Word and item position data
☆ ☆ ☆ ☆ ☆ ☆ ☆

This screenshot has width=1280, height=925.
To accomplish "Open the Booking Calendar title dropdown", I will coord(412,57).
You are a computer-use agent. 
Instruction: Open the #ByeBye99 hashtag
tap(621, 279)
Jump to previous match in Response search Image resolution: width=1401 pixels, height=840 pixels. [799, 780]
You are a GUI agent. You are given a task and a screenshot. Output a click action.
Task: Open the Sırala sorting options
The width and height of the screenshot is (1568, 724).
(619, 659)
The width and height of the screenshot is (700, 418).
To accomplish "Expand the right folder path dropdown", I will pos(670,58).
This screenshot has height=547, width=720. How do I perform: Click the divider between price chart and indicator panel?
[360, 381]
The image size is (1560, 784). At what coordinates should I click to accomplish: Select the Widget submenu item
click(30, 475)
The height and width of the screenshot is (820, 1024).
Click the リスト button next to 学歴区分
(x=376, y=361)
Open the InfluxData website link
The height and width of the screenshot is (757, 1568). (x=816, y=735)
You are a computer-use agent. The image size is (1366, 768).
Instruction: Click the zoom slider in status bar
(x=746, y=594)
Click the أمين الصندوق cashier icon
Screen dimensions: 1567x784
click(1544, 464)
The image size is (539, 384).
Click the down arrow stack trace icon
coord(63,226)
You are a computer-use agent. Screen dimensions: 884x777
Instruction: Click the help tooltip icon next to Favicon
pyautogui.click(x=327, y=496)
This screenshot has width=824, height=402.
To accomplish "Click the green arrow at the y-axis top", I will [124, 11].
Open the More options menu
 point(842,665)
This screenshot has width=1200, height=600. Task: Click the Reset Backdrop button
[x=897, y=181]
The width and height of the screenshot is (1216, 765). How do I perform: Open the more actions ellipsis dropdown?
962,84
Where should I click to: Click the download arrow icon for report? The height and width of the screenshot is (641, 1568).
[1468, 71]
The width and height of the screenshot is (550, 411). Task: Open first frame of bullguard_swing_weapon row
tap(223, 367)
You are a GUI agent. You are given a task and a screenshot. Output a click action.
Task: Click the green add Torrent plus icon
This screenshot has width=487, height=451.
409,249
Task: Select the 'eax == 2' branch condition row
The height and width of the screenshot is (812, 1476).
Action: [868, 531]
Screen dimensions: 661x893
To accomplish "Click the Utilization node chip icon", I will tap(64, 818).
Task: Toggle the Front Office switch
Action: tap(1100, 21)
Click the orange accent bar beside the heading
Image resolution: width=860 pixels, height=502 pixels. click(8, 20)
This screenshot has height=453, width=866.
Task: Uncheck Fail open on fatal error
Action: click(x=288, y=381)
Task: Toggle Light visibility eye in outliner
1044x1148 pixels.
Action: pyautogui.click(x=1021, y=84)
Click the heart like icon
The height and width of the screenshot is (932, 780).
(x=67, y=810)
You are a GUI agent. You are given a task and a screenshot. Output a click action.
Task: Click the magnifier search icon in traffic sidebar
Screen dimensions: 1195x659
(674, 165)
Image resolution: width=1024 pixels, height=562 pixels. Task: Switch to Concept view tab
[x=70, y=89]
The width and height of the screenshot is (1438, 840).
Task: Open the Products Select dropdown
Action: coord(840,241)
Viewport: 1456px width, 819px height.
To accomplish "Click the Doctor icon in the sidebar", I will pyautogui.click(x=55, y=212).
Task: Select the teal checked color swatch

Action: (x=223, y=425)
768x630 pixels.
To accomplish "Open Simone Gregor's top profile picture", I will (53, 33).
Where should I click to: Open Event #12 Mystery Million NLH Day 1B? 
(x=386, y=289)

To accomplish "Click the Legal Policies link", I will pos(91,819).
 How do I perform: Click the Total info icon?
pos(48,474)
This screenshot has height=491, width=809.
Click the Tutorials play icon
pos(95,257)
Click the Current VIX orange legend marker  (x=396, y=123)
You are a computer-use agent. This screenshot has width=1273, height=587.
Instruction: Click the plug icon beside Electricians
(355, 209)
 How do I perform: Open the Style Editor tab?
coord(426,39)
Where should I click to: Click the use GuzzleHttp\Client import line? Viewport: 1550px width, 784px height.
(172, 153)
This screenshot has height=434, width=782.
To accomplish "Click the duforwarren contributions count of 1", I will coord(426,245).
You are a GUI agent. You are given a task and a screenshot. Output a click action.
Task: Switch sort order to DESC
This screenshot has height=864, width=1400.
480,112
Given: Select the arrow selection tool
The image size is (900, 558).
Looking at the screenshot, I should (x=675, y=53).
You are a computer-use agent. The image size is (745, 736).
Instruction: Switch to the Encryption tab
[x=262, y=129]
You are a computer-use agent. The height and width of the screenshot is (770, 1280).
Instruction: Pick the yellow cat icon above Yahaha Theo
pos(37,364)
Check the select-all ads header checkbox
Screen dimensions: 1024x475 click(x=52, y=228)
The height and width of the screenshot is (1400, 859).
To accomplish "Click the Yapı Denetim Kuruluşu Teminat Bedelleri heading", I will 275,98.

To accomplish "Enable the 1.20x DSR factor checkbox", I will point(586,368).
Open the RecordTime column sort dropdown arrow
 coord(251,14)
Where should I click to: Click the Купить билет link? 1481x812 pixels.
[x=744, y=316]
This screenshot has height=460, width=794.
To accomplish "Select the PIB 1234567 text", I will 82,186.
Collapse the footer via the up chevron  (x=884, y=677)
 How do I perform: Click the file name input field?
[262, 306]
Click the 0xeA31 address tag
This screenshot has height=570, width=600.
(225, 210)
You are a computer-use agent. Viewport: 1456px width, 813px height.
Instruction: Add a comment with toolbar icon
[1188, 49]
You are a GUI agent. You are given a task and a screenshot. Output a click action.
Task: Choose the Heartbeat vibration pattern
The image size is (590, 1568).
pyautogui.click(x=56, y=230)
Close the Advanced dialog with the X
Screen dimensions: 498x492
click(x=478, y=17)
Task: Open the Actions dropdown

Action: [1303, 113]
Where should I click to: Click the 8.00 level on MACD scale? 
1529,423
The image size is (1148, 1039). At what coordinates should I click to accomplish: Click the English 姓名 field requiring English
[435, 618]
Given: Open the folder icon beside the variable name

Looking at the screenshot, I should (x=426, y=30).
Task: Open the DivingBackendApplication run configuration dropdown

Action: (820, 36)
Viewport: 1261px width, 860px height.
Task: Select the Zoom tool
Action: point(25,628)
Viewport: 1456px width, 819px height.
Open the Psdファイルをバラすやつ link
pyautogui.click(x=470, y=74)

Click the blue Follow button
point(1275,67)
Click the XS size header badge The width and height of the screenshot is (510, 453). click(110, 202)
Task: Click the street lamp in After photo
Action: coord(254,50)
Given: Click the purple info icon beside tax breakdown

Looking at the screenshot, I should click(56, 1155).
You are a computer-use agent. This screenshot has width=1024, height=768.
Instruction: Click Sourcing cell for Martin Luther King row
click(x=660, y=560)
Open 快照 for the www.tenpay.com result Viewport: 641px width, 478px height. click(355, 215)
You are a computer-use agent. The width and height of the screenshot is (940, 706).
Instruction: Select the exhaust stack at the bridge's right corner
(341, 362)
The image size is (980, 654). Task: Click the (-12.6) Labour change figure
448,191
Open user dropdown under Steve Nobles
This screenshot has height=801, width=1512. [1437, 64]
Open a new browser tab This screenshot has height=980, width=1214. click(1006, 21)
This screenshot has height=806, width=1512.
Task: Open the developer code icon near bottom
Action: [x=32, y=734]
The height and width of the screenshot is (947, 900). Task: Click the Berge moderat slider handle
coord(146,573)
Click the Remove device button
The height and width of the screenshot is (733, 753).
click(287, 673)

☆ ☆ ☆ ☆ ☆ ☆ ☆

◆ **Problem requirements**
Could you copy out everything from "The width and height of the screenshot is (1216, 765)." down to "I will pos(91,819)." in the material above, swapping "magnifier" for "magnifying glass" and leaving all else unchanged?

◆ **Exercise solution**
The width and height of the screenshot is (1216, 765). How do I perform: Open the more actions ellipsis dropdown?
962,84
Where should I click to: Click the download arrow icon for report? The height and width of the screenshot is (641, 1568).
[1468, 71]
The width and height of the screenshot is (550, 411). Task: Open first frame of bullguard_swing_weapon row
tap(223, 367)
You are a GUI agent. You are given a task and a screenshot. Output a click action.
Task: Click the green add Torrent plus icon
This screenshot has width=487, height=451.
409,249
Task: Select the 'eax == 2' branch condition row
The height and width of the screenshot is (812, 1476).
Action: [868, 531]
Screen dimensions: 661x893
To accomplish "Click the Utilization node chip icon", I will tap(64, 818).
Task: Toggle the Front Office switch
Action: tap(1100, 21)
Click the orange accent bar beside the heading
Image resolution: width=860 pixels, height=502 pixels. click(8, 20)
This screenshot has height=453, width=866.
Task: Uncheck Fail open on fatal error
Action: click(x=288, y=381)
Task: Toggle Light visibility eye in outliner
1044x1148 pixels.
Action: pyautogui.click(x=1021, y=84)
Click the heart like icon
The height and width of the screenshot is (932, 780).
(x=67, y=810)
You are a GUI agent. You are given a task and a screenshot. Output a click action.
Task: Click the magnifying glass search icon in traffic sidebar
Screen dimensions: 1195x659
(674, 165)
Image resolution: width=1024 pixels, height=562 pixels. Task: Switch to Concept view tab
[x=70, y=89]
The width and height of the screenshot is (1438, 840).
Task: Open the Products Select dropdown
Action: coord(840,241)
Viewport: 1456px width, 819px height.
To accomplish "Click the Doctor icon in the sidebar", I will pyautogui.click(x=55, y=212).
Task: Select the teal checked color swatch

Action: (x=223, y=425)
768x630 pixels.
To accomplish "Open Simone Gregor's top profile picture", I will (53, 33).
Where should I click to: Open Event #12 Mystery Million NLH Day 1B? 
(x=386, y=289)

To accomplish "Click the Legal Policies link", I will pos(91,819).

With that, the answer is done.